Available data Block Start

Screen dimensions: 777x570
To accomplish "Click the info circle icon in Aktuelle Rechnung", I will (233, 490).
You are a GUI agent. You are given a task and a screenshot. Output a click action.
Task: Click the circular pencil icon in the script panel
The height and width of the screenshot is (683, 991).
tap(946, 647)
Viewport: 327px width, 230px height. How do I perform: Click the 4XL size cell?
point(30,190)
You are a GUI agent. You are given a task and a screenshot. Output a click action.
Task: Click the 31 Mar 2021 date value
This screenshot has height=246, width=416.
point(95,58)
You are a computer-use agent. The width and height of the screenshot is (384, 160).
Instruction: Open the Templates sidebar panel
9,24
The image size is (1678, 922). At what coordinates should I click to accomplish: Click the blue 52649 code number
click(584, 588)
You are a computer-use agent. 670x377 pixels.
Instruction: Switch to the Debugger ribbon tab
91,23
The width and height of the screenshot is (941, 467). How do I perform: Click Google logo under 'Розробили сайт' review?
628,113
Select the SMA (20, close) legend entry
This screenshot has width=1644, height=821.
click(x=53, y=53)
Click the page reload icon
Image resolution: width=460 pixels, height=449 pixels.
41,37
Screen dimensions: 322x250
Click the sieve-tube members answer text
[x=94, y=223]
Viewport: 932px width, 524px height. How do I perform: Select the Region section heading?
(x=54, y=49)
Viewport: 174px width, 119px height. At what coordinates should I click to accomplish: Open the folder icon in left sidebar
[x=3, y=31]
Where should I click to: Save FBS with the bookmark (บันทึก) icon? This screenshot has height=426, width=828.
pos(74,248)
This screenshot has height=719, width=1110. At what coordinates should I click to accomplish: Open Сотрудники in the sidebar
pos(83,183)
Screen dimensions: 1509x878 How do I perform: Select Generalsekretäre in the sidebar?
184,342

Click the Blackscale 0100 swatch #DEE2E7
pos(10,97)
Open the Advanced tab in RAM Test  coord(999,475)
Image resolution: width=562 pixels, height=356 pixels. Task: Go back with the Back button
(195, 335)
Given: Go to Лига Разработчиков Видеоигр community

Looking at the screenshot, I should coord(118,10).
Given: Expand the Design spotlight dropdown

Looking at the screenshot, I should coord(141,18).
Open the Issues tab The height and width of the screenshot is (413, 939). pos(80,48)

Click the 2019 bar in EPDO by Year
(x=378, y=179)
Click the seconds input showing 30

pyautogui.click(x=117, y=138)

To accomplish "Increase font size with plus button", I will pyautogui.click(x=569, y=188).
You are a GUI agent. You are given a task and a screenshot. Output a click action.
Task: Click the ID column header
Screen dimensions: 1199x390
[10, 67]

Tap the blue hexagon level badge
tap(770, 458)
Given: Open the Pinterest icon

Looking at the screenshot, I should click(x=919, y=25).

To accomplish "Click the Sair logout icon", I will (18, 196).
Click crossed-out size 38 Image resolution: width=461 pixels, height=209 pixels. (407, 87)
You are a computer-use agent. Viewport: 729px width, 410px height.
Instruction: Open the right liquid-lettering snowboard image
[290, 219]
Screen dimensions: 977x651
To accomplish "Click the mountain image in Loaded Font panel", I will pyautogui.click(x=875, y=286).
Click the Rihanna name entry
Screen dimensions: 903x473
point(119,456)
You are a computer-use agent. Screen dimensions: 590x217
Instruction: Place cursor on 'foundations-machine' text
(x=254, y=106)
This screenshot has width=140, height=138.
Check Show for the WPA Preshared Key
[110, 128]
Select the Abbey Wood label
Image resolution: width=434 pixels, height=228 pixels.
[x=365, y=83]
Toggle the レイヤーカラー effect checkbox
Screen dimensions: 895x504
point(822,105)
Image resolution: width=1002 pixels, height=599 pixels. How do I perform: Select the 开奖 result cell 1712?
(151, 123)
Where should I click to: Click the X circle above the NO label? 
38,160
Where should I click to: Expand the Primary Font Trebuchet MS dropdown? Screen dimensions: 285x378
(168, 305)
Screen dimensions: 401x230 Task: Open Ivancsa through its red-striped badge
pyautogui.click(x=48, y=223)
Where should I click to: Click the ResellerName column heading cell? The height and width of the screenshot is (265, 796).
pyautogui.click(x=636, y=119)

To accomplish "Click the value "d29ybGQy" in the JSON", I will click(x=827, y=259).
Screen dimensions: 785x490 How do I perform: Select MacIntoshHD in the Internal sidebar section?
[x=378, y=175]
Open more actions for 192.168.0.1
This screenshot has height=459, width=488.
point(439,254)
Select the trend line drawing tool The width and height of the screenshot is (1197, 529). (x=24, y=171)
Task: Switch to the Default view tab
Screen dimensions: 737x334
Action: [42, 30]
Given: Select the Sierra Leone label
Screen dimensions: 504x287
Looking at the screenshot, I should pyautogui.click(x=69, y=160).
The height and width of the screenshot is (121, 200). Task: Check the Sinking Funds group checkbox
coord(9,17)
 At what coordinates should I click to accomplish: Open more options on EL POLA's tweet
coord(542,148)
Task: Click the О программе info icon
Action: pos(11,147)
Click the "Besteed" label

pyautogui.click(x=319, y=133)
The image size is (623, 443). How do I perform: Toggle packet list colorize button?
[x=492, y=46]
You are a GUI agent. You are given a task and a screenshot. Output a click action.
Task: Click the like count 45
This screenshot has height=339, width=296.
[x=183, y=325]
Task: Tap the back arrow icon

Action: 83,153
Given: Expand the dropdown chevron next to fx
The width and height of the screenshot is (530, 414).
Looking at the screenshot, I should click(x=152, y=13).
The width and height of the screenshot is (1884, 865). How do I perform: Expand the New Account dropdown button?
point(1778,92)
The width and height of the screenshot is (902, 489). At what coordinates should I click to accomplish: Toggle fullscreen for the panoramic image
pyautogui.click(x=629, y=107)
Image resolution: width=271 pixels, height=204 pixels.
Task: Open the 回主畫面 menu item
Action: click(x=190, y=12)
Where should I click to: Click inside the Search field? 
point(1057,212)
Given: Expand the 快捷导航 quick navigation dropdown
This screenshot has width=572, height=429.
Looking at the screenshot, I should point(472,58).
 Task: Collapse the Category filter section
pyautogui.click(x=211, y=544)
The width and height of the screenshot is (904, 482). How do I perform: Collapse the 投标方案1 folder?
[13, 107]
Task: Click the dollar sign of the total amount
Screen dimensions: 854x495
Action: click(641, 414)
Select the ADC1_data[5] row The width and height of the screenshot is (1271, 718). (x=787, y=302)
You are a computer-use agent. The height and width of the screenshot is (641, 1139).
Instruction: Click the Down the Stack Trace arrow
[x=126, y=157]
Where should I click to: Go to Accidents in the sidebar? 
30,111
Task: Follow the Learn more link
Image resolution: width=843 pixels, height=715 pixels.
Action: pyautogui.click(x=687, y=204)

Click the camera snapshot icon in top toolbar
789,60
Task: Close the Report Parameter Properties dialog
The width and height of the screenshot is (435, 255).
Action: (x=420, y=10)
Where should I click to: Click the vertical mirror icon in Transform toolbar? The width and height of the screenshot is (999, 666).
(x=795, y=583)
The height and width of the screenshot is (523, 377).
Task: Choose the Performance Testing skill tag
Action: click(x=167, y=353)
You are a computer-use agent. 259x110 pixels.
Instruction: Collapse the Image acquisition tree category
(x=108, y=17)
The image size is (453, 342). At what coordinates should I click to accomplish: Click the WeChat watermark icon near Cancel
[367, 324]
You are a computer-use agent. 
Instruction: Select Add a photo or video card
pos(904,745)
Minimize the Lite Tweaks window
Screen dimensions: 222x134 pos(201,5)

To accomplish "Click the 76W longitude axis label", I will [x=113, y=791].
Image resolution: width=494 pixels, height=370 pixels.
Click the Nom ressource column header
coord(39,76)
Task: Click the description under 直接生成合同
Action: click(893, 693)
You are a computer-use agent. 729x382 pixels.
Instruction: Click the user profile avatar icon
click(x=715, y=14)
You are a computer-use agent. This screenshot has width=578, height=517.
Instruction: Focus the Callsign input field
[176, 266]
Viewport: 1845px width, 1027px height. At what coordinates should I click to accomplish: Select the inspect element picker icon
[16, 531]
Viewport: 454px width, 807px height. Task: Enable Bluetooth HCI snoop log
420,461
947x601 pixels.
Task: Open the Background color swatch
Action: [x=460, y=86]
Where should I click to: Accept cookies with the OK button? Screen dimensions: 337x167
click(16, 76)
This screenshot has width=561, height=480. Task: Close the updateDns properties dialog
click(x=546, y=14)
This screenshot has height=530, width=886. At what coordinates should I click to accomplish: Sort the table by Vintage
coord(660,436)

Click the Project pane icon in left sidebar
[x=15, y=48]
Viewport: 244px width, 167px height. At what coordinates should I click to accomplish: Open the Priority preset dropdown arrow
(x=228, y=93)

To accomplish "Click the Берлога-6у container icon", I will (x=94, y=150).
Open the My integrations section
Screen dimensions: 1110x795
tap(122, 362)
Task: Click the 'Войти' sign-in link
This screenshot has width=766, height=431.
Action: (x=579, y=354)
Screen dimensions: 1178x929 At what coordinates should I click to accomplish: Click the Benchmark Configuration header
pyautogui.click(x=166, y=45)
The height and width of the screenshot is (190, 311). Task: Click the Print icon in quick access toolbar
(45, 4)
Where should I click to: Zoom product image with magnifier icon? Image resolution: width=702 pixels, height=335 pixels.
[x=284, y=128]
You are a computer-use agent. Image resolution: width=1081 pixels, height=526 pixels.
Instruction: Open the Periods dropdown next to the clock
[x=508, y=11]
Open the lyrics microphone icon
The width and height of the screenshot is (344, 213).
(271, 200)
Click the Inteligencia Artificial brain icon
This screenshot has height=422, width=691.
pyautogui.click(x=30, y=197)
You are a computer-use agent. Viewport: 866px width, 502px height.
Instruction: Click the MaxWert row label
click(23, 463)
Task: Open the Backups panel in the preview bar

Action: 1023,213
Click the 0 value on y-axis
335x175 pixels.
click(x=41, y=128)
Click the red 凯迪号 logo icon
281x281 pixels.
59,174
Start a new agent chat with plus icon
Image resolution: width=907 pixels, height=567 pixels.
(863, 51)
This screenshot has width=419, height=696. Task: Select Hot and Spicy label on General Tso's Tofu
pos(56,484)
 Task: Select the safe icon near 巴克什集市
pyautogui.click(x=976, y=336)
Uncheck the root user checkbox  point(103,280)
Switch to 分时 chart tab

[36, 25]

Available data Block End

Exercise directions —
From the data above, return every line from the line that has "Where should I click to: Accept" up to and including the line that has "You are a computer-use agent. Image", exactly.

Solution for this task —
Where should I click to: Accept cookies with the OK button? Screen dimensions: 337x167
click(16, 76)
This screenshot has width=561, height=480. Task: Close the updateDns properties dialog
click(x=546, y=14)
This screenshot has height=530, width=886. At what coordinates should I click to accomplish: Sort the table by Vintage
coord(660,436)

Click the Project pane icon in left sidebar
[x=15, y=48]
Viewport: 244px width, 167px height. At what coordinates should I click to accomplish: Open the Priority preset dropdown arrow
(x=228, y=93)

To accomplish "Click the Берлога-6у container icon", I will (x=94, y=150).
Open the My integrations section
Screen dimensions: 1110x795
tap(122, 362)
Task: Click the 'Войти' sign-in link
This screenshot has width=766, height=431.
Action: (x=579, y=354)
Screen dimensions: 1178x929 At what coordinates should I click to accomplish: Click the Benchmark Configuration header
pyautogui.click(x=166, y=45)
The height and width of the screenshot is (190, 311). Task: Click the Print icon in quick access toolbar
(45, 4)
Where should I click to: Zoom product image with magnifier icon? Image resolution: width=702 pixels, height=335 pixels.
[x=284, y=128]
You are a computer-use agent. Image resolution: width=1081 pixels, height=526 pixels.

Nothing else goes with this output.